Directions for this task: Among the entries below, find the lines with the word "Windows" and return them.

Given entries:
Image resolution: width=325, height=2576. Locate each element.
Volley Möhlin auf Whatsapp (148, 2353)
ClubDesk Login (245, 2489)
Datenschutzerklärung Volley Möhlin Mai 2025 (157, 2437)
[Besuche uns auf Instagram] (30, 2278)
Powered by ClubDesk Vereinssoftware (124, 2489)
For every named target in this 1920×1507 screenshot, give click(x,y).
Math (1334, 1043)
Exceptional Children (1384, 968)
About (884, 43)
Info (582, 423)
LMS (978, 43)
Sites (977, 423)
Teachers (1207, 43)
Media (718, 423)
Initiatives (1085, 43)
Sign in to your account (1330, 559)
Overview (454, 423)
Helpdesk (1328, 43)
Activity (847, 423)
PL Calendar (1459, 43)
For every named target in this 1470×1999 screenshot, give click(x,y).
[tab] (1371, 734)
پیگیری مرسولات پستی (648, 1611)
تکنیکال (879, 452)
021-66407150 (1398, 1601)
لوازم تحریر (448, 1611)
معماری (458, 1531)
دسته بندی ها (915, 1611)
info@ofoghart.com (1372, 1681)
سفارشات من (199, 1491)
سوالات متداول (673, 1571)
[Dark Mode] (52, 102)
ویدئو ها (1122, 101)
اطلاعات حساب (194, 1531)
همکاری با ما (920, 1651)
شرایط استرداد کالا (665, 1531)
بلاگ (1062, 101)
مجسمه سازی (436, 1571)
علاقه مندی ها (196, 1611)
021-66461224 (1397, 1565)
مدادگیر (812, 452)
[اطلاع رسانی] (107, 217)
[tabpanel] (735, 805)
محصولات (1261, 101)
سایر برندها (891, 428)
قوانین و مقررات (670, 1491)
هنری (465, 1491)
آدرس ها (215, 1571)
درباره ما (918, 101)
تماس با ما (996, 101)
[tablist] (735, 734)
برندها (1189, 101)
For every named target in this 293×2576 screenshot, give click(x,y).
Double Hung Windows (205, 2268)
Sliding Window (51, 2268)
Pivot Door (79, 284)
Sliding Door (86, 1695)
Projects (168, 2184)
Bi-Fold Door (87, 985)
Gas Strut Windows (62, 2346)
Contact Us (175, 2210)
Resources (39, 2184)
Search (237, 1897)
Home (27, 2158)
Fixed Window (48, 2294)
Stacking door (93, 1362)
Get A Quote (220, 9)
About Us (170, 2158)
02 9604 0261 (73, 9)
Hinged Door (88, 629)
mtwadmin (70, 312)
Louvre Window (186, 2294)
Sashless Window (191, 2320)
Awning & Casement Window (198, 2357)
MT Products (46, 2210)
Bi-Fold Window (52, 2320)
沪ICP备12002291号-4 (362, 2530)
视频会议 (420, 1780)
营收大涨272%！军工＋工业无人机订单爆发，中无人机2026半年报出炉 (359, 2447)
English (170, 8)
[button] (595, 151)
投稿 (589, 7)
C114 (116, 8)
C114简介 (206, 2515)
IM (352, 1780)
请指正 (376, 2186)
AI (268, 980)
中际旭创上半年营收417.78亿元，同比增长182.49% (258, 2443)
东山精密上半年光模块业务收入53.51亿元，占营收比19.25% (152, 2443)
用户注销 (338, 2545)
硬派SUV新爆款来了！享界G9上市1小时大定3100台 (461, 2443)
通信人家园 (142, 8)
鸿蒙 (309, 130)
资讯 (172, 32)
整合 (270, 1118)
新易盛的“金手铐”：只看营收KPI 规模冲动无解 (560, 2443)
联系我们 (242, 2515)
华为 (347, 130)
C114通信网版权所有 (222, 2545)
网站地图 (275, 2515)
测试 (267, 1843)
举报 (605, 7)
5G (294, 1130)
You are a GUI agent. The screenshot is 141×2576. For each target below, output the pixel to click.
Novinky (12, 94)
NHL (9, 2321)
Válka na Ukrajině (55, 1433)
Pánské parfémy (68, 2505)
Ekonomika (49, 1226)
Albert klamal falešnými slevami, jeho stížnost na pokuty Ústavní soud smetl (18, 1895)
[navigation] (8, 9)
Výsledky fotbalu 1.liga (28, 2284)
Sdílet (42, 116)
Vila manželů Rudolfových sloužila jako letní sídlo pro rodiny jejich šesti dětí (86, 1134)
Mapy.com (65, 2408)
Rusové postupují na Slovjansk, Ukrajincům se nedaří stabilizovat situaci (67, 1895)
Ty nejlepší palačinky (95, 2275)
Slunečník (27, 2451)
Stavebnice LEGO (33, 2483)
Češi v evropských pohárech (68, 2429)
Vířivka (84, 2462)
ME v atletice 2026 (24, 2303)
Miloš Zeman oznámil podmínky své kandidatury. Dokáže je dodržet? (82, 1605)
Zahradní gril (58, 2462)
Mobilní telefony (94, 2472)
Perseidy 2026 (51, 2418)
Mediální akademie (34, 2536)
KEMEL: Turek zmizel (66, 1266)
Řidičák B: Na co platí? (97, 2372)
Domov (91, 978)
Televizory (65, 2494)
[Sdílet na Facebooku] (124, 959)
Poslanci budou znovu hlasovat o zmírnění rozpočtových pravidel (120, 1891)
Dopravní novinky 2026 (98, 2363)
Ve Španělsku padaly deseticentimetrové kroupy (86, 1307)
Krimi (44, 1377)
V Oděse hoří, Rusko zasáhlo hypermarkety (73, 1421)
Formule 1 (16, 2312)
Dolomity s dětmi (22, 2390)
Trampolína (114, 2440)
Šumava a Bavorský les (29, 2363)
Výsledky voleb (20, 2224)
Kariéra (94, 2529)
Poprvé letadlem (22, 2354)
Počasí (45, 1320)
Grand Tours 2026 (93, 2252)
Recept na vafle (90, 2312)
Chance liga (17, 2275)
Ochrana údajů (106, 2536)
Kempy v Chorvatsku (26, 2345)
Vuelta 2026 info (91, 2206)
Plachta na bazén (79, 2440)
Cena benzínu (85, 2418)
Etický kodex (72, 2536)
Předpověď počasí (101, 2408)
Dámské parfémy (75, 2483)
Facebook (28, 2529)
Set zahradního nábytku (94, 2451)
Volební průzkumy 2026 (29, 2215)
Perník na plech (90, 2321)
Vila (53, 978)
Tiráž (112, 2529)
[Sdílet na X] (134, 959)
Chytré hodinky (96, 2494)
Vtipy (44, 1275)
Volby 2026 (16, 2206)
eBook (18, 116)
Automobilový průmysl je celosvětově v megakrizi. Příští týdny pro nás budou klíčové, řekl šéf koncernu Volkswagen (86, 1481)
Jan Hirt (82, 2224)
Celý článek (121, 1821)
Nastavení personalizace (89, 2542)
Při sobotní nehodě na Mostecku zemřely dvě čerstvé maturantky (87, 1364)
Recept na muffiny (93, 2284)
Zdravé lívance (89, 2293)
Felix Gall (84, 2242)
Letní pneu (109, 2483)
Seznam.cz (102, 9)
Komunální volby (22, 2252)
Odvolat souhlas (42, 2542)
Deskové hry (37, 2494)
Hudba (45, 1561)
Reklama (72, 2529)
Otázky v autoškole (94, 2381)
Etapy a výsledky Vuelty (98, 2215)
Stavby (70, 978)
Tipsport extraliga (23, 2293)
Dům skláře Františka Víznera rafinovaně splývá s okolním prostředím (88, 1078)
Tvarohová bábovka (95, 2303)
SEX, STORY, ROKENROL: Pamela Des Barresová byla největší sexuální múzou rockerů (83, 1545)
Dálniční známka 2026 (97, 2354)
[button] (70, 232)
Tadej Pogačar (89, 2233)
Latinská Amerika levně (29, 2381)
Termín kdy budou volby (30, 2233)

Solution for this task:
Double Hung Windows (205, 2268)
Gas Strut Windows (62, 2346)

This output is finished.